PHI 100: Introduction to Philosophy

This course is an introduction to philosophy and to the great ideas and arguments that comprise it. We read some of the most influential works of human thought, from the ancient, modern and contemporary periods and relate them to our everyday lives. We ask questions like: How should we live? Who am I? Does God exist? Do I have a free will? What is the meaning of society?

PHI 210: Logic and Critical Thinking

This course is an introduction to critical thinking and to informal and formal logic. We investigate and practice the skills used in good reasoning. Students learn about the nature of arguments, fallacies, induction and deduction and other aspects of logic and critical thinking. In coming to grips with all of these, students develop their ability to identify arguments in everyday contexts, analyze and evaluate arguments and create strong arguments of their own.

PHI 213: Ethics

Ethics is the study of how we should live. In this course, we examine major ethical theories from the Western tradition, such as virtue theory, deontology, consequentialism and social contract theory and apply these theories to issues in everyday life.

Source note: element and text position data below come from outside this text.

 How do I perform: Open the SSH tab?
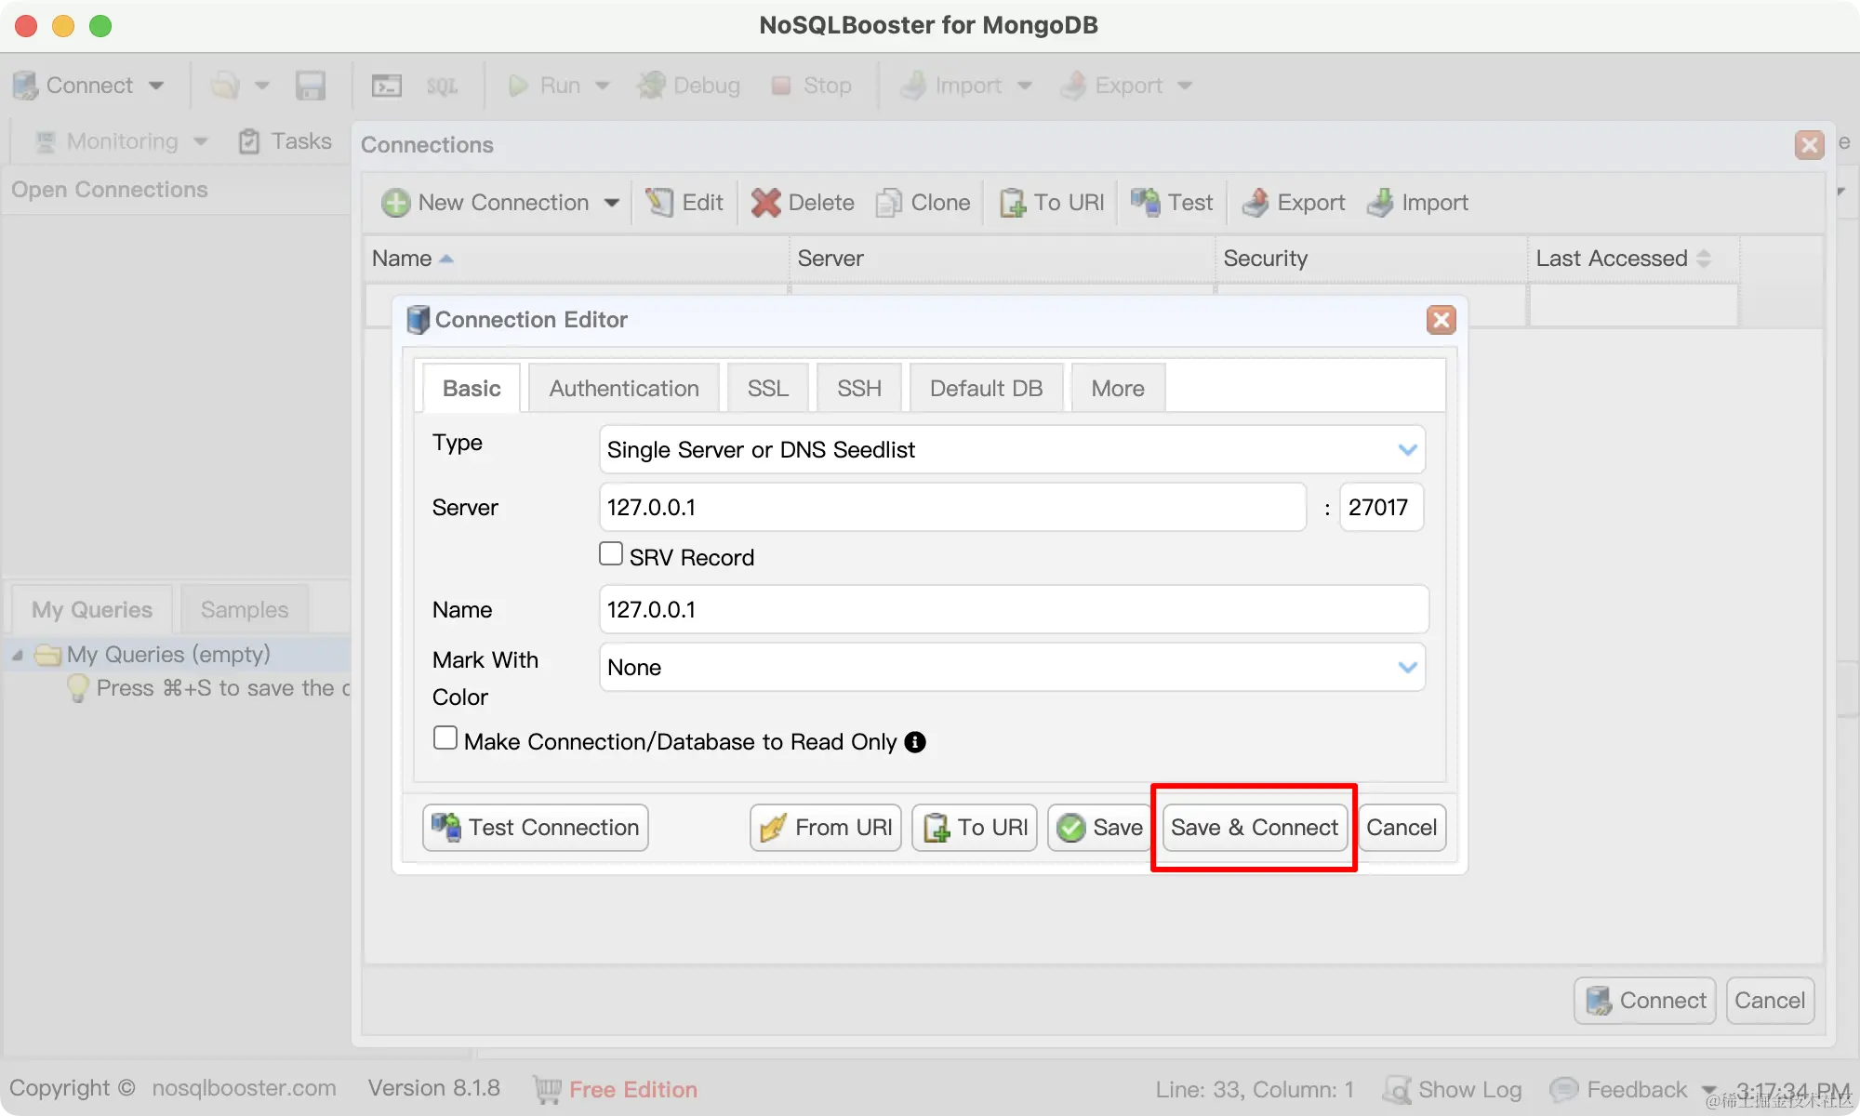(857, 388)

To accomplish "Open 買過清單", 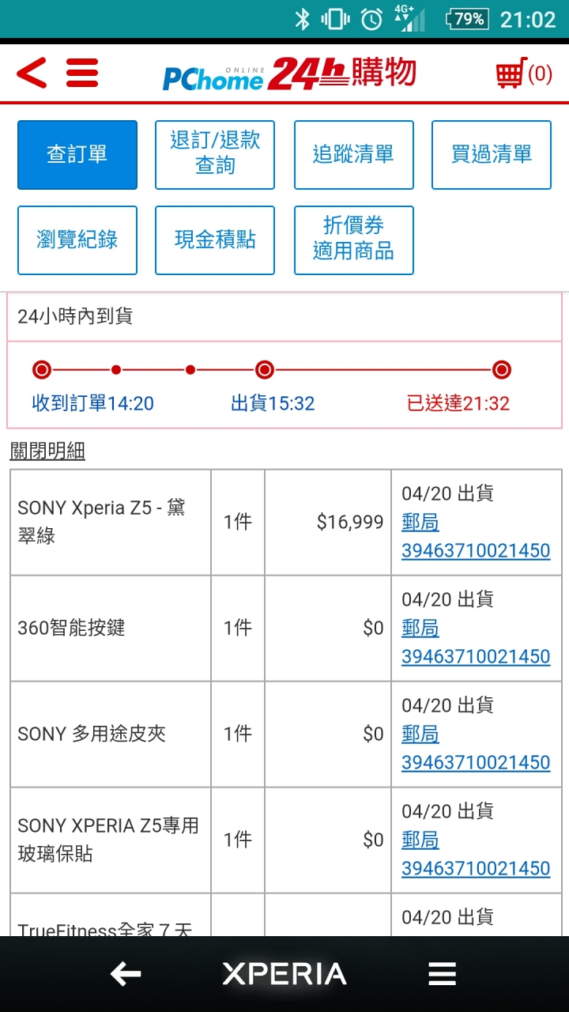I will click(492, 155).

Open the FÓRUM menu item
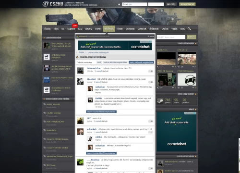120,29
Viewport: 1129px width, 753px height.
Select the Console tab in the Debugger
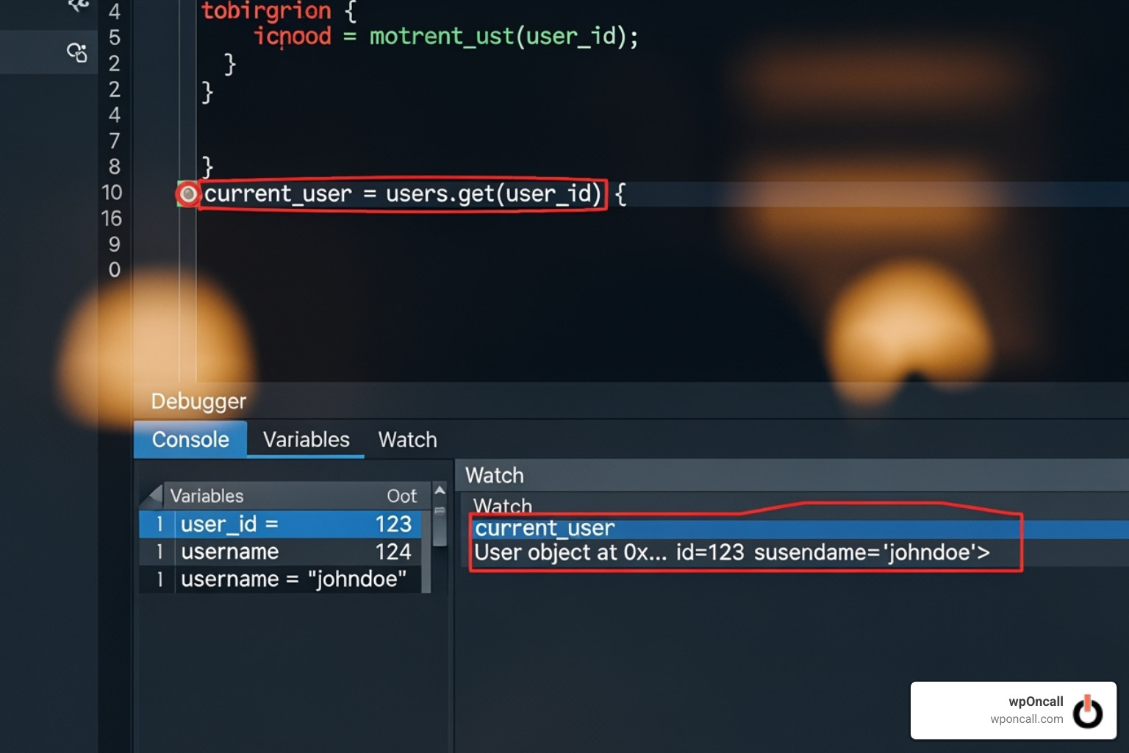[190, 439]
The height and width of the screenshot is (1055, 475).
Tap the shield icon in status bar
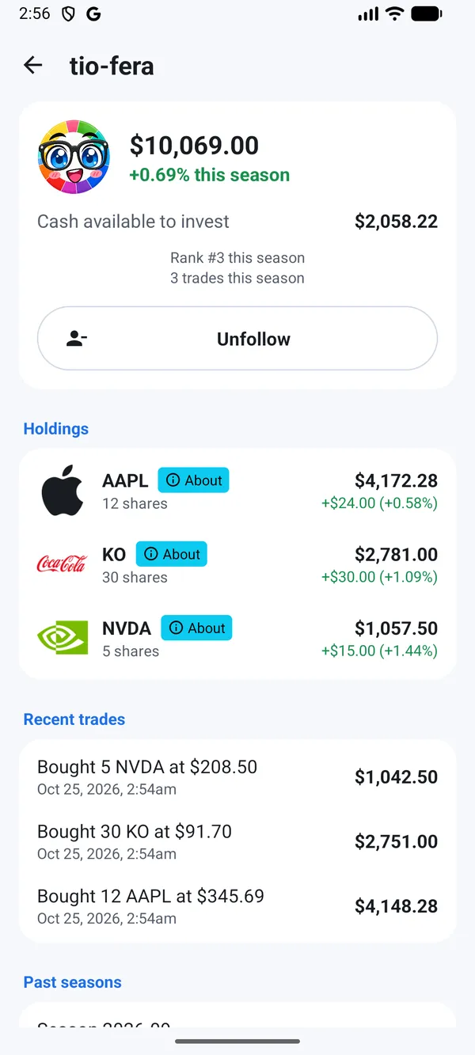click(x=69, y=14)
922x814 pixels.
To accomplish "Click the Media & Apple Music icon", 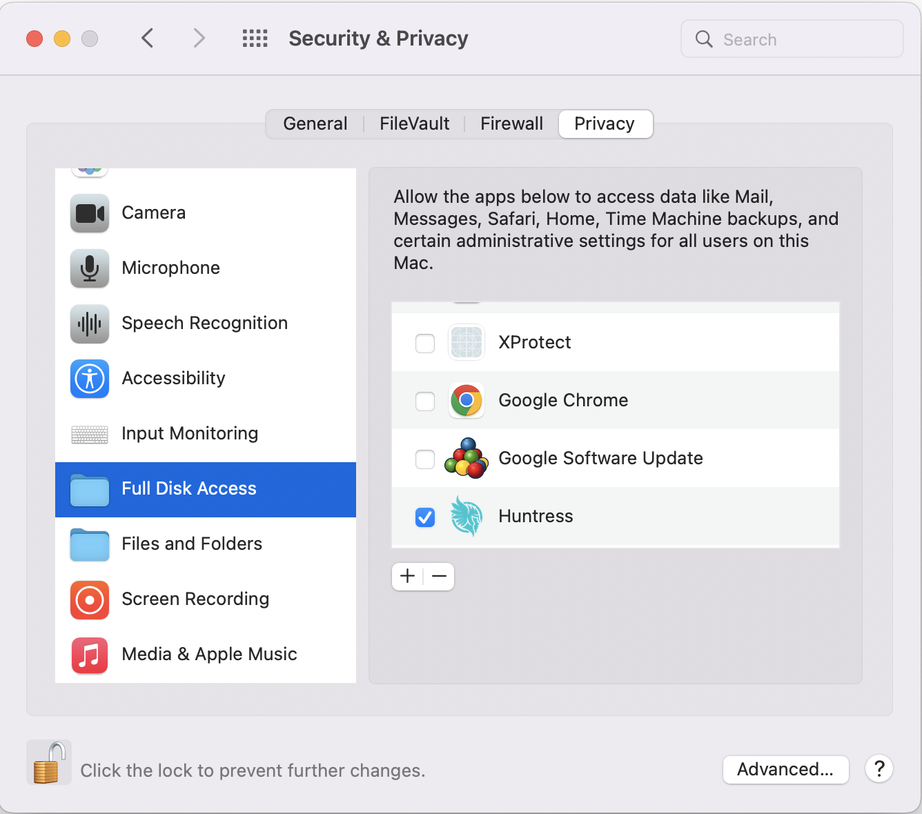I will tap(89, 655).
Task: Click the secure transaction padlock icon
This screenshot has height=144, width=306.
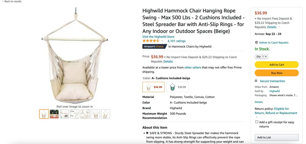Action: pos(256,81)
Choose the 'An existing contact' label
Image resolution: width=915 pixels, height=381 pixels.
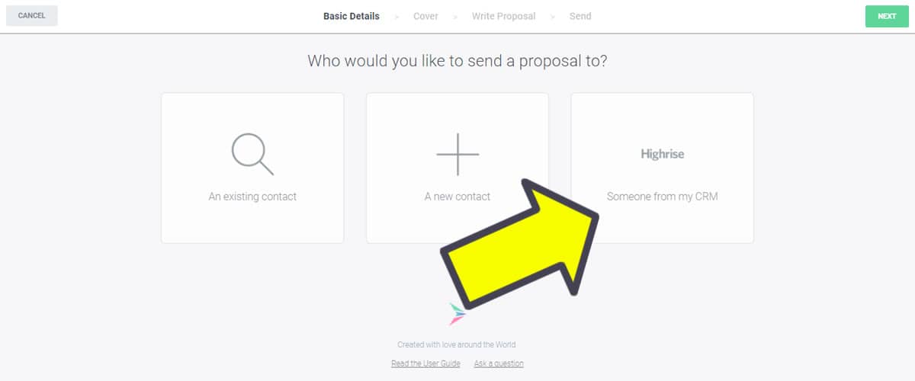[252, 197]
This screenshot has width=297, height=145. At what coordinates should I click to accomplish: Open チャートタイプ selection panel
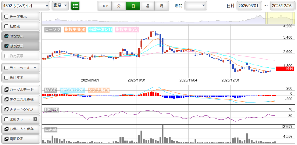[x=20, y=109]
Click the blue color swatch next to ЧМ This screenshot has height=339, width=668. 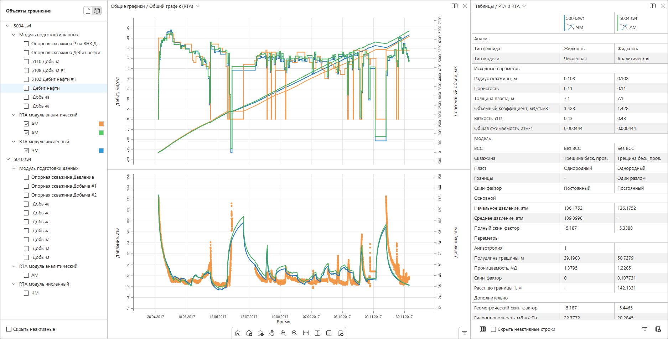101,151
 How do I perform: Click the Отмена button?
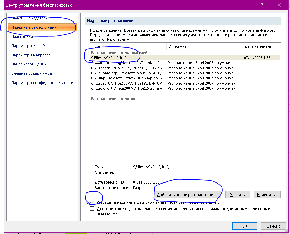click(273, 226)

We also consider social, cultural and political contexts in which ethical decision-making happens.

PHI 305: Biomedical Ethics

This course examines ethical concepts and applies them to health and medicine. We discuss major ethical theories, case studies and arguments and develop a reflective approach to biomedical issues. Along the way we draw on our knowledge of medical science, health care policy and the historical, cultural and religious perspectives relating to health care.